Heracles, así tentado,
dijo, sin pensarlo,: «¡Acepto!»
y dedicó unos añitos
a ser héroe (y majadero).
Se puso a disposición
de un rey, de nombre Euristeo,
que en la Argólida mandaba
como por su casa Pedro
y que le encomendó a Heracles
cinco servicios completos
(de trabajos de epopeya,
no piensen en nada feo).
Bien.

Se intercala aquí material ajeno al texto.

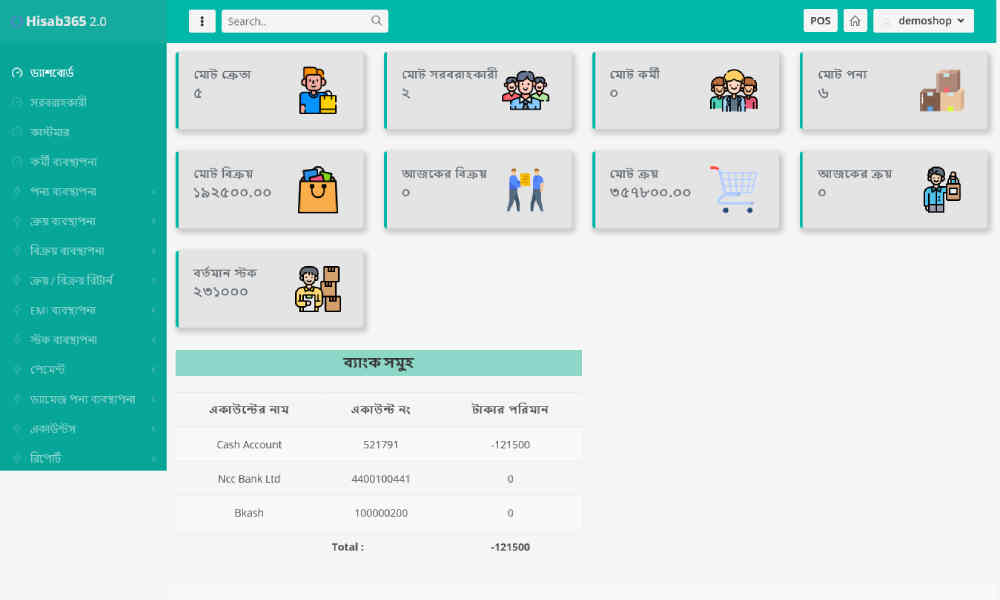The height and width of the screenshot is (600, 1000).
Task: Expand পন্য ব্যবস্থাপনা sidebar submenu
Action: [83, 191]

La gesta subsiguiene
era darles para el pelo
a los buitres mencionados,
unos pájaros horrendos
de picos, alas y garras
de bronce (porque el acero
se inventó mucho después:
alrededor del trescientos
después de Cristo, año arriba,
año abajo y más o menos)
y los buitres del Estínfalo
(que ese es el lago en concreto)
no pudieron disfrutar del
metalúrgico progreso.
Pues Heracles, hecho un mulo,
y repleto de ardor bélico,
abrió su armario y se puso
su indumentaria de arquero
decidido a dar batalla
a aquellos bichos tan pérfidos.
Llegó al hogar pantanoso
del enemigo buitresco,
pero no pudo pasar,
que era el fango muy espeso
y hubo de estar esperando
más de dos años y medio
sin que ni uno de los pájaros
asomara el esqueleto.
¡Menos mal que se llevó
un buen taco de cuadernos
(sudokus, sopas de letras,
crucigramas y dameros)
y así, mejor o peor,
combatió su aburrimiento!
Al cabo de cien semanas,
Palas Atenea, viendo
hacer a su protegido
un ridículo completo,
se decidió a intervenir:
le pidió a Hefesto, el herrero
del Olimpo, que forjara
unos címbalos bien hechos
que al golpearse emitieran
tan atroz cascabeleo,
notas tan desafinadas,
tan desagradable estruendo,
que todos los que lo oyeran
por más que solo un momento
quedaran ensordecidos
y se pusieran enfermos.
Heracles cogió el regalo
de la diosa del mochuelo
(que es el ave que acompaña
a Palas en sus paseos,
apalancada en su hombro
y agarrándola del pelo
para no caerse cuando
ella anda con bamboleo)
y subiendo a una colina
que no pillaba muy lejos
del lago aquel en cuestión,
comenzó a tañer aquello,
que sonaba más horrible
que el heavy metal moderno[1].
Pronto se vio el resultado:
aquellos buitres gamberros
salieron de su escondite
diciendo: «Alas, ¿pa’ qué os quiero?»,
prepararon el despegue,
desplegaron los aleros,
calentaron los motores
y así emprendieron el vuelo.
Nuestro héroe (y el de ustedes),
viendo cómo iban huyendo,
comenzó a pegar flechazos
a los bichos carroñeros
con dardos emponzoñados
preparados ex profeso
para la ocasión aquella
y untados con el veneno
de la Hidra, un monstruo al que
ya había dejado tieso
en su trabajo segundo
(¿o quizá fue en el tercero?).
Los buitres damnificados
que salvaron el pellejo
de aquel ataque emigraron
a las costas del mar Negro,
lo cual no fue en absoluto
buena decisión ni acierto,
porque luego, el argonauta
Jasón y sus compañeros
—que iban tras el Vellocino
de Oro, de puerto en puerto—
allí se los encontraron
y allí acabaron con ellos.
Este mito (o como quieran
llamarlo —yo no me meto—)
se lo inventó Apolodoro
si es que mal no lo recuerdo.
Diodoro se lo plagió,
Pausanias lo copió luego,
después Higinio y mil otros:
Cicerón, Virgilio, Servio...
autores de la Edad Media
y hasta del Renacimiento.
La lista es larga, señores,
que nadie tiene respeto
por lo que escriben los otros.
Al menos, yo soy sincero
y les menciono la fuente,
no digo que me lo invento,
sino que como lo supe,
de esa forma se lo cuento,
por lo que espero de ustedes
algo de agradecimiento.
[1] El empleo del sonido como arma de guerra es una posibilidad bélica aún por explorar a fondo, aunque se sabe que los nazis experimentaron con ella y hacían cantar la canción Lili Marlen a sus soldados en el frente a grito pelado para que el enemigo la escuchara y se deprimiera.